- Extracted text -

↓↓↓

Examples of processes controlled by ANS

Answer 2

blood pressure
heart rate & breathing
body temperature
balance of water and electrolytes
body fluids production (saliva, sweat, tears)
digestion
urination
defecation
sexual response

You do not need to control these process!

Question 3

Tell which neurotransmitter binds to cholinergic receptors

Answer 3

Acetylcholine

Question 4

Recall what neurotransmitters trigger an adrenergic receptor

Answer 4

Norepinephrine
Epinephrine
Dopamine

Question 5

List the 3 subtypes of cholinergic receptor subtypes

Answer 5

Nicotinic N
Nicotinic M
Muscarinic

Question 6

Describe what happens when a nicotinic N receptor is stimulated

Answer 6

Nicotinic N is found in the adrenal medulla
–> release epinephrine

Question 7

Describe what happens when a nicotinic M receptor is stimulated

Answer 7

Nicotinic M is found in neuromuscular junction –> contraction of skeletal muscle

Question 8

Recall the effects of muscarinic receptor actions throughout the body

Answer 8

Eyes: accommodation (ciliary muscle contraction) and pupil constriction

Heart: decreased rate
Lungs: bronchial constriction
GI tract: increased secretions and intestinal motility
Urinary bladder: increased pressure

Question 9

List the 3 adrenergic receptor subtypes

Answer 9

Alpha 1, Beta 1, and Beta 2

Question 10

Recall what happens when alpha 1 receptors are stimulated

Answer 10

Eye: pupil dilation
Arteries and veins: constriction
Male sex organs: constriction & ejaculation
Bladder: contraction of bladder and sphincter

Question 11

Identify where beta 1 receptors are located

Answer 11

Heart: increased rate and FOC
Kideys: renin increase

Question 12

Recall what happens when beta 2 receptors are stimulated

Answer 12

Arterioles: dilation (deliver more blood to heart, muscle, etc.)
Bronchi: dilation
Uterus: relaxation (slow down labor!)

↑↑↑

- Recorded information -

↓↓↓

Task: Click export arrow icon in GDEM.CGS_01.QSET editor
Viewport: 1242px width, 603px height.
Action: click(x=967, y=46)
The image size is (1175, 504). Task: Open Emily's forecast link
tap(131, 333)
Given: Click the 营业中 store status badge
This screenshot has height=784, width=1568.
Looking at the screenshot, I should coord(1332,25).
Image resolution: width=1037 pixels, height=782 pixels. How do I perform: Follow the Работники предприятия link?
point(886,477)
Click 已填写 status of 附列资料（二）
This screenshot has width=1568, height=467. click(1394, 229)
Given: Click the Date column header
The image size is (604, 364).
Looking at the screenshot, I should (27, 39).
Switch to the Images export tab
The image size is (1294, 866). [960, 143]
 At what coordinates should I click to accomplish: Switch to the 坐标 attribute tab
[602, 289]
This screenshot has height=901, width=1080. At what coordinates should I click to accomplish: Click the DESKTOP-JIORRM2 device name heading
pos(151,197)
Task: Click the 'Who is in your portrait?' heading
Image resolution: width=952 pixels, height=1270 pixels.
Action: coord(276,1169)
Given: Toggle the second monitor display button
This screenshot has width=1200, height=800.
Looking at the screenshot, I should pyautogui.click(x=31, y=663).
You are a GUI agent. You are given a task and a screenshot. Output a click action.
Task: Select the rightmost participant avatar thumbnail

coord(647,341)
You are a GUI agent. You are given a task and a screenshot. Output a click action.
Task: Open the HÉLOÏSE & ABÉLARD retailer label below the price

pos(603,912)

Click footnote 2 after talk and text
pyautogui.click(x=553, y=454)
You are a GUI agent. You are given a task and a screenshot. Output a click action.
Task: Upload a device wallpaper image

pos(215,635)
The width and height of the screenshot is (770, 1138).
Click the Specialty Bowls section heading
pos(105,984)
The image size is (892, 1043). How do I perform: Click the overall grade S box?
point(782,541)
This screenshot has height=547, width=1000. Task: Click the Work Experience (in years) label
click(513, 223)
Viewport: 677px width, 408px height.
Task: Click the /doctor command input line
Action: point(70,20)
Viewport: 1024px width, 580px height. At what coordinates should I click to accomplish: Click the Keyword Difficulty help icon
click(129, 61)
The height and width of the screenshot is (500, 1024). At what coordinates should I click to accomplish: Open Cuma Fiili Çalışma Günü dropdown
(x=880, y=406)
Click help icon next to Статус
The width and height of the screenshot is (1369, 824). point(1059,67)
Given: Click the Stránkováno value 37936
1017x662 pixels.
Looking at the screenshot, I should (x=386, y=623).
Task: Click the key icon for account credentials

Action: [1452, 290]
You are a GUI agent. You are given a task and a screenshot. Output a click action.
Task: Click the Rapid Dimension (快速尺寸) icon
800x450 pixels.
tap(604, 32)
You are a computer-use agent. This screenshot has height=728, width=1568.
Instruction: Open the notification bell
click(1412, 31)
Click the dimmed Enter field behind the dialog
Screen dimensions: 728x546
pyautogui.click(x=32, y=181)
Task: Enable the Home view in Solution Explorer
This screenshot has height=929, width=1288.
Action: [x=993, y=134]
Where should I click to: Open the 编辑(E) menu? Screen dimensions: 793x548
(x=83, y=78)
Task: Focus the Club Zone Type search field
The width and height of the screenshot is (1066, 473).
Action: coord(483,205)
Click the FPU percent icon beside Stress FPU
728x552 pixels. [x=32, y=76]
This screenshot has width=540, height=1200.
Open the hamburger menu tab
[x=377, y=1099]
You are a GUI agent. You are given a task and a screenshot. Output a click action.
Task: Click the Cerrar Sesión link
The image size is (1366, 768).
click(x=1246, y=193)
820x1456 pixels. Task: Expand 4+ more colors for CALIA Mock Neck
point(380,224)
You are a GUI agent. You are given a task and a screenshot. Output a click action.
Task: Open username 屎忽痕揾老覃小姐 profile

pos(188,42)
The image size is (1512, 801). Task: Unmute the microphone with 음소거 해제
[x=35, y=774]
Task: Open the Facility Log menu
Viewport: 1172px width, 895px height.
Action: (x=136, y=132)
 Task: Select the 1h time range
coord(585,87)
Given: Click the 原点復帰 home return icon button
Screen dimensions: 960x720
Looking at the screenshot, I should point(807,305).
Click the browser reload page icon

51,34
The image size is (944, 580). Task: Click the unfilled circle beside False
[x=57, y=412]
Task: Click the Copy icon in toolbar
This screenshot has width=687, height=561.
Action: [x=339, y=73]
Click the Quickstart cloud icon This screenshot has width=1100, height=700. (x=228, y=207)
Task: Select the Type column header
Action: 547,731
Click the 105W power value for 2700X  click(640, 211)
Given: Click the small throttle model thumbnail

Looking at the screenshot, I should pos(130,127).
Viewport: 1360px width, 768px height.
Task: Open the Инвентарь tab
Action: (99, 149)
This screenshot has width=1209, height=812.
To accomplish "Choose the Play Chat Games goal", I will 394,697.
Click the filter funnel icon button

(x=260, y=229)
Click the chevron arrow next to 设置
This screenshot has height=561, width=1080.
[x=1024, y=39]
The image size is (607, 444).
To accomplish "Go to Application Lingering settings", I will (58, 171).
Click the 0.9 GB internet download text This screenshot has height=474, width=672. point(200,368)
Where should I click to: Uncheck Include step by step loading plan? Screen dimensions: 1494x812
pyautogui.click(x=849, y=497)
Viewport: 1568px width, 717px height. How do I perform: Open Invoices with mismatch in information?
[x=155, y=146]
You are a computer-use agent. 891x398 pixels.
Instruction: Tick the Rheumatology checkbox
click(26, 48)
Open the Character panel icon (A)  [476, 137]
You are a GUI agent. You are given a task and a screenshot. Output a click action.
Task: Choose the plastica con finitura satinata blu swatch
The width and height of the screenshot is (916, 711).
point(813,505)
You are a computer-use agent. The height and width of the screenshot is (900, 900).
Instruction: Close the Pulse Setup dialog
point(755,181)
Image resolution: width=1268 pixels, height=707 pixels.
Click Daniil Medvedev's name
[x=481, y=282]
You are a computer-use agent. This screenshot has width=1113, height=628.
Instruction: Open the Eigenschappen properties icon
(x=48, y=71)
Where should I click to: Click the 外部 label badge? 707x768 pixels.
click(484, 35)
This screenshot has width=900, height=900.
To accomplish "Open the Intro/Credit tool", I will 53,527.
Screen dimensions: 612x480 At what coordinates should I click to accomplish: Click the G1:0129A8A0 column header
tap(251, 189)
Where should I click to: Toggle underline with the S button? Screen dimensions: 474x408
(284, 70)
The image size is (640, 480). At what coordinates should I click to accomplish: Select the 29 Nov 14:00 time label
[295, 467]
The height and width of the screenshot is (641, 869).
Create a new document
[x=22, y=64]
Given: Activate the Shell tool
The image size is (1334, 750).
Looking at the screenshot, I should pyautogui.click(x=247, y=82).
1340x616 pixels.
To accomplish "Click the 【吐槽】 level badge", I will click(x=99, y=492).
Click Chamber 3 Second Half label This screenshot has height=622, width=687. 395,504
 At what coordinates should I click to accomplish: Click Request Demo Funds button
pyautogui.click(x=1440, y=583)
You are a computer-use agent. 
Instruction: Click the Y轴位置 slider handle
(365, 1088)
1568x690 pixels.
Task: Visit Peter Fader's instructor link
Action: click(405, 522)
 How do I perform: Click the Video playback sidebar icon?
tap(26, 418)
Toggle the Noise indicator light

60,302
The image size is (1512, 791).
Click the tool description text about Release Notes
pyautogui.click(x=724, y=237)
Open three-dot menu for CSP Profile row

↑↑↑

- Task to complete -
Give the ANS text again between "Examples of processes" and "(saliva, sweat, tears)", inclusive, swapping "body temperature" for "core temperature". You can set the records aside; nothing here depends on them.

- Your response -
Examples of processes controlled by ANS

Answer 2

blood pressure
heart rate & breathing
core temperature
balance of water and electrolytes
body fluids production (saliva, sweat, tears)